───── Data to use ─────

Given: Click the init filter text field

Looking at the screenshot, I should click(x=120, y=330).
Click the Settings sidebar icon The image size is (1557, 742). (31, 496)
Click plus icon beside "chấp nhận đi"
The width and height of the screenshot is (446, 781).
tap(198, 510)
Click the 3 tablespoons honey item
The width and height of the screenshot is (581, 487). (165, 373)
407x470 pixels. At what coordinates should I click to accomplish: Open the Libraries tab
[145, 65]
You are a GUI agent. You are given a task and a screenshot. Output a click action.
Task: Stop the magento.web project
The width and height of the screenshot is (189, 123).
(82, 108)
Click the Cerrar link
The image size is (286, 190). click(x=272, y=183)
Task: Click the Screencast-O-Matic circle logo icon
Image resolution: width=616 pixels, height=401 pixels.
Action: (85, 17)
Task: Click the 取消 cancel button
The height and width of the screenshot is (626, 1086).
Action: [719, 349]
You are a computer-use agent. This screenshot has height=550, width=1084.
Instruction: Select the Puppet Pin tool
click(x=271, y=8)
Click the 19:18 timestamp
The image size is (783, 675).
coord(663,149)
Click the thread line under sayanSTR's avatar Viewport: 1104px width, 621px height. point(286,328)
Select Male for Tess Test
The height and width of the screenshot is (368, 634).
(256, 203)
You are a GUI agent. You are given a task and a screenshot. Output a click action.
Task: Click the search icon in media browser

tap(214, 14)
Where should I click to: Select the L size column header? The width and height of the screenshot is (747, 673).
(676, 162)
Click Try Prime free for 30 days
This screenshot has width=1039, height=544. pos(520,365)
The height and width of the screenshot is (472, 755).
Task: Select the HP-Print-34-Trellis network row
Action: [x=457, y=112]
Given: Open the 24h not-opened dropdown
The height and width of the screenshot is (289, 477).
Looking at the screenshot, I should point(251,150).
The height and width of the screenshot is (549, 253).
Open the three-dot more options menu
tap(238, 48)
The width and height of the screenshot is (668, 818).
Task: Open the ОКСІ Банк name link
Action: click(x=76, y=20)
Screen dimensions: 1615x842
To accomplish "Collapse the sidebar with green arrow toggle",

─────

__Task to carry out__
Tally how many lines of the records hold the word "sidebar". Answer with the number only.

__Solution to the problem__
2